**Work to be completed**
Starting at the line with "The image size is (900, 630).", repeat every line exactly until the records end, including the last one.

━━━ Information supplied

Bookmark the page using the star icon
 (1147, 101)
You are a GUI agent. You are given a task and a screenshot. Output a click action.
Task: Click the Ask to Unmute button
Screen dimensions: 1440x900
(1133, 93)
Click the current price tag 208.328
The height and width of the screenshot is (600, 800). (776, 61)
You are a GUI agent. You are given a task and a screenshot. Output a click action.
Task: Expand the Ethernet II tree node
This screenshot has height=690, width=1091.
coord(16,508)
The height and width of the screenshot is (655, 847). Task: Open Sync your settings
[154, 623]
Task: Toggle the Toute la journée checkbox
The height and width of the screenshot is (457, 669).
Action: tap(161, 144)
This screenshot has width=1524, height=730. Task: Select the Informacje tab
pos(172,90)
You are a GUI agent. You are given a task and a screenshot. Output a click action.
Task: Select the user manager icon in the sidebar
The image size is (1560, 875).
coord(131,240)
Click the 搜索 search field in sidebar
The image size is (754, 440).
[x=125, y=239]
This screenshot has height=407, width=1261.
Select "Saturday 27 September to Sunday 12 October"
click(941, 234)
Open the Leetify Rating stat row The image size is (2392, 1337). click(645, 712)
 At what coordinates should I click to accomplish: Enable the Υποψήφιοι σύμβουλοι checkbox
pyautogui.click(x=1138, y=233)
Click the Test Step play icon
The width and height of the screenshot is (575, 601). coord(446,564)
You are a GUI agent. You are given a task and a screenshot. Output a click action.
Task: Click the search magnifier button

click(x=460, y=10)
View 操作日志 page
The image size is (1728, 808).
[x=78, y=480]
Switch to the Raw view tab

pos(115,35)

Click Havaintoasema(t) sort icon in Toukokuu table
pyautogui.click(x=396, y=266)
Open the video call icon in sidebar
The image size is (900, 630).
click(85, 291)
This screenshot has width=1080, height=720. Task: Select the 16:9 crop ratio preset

━━━━━━

**Response to the exercise**
The image size is (900, 630).
click(85, 291)
This screenshot has width=1080, height=720. Task: Select the 16:9 crop ratio preset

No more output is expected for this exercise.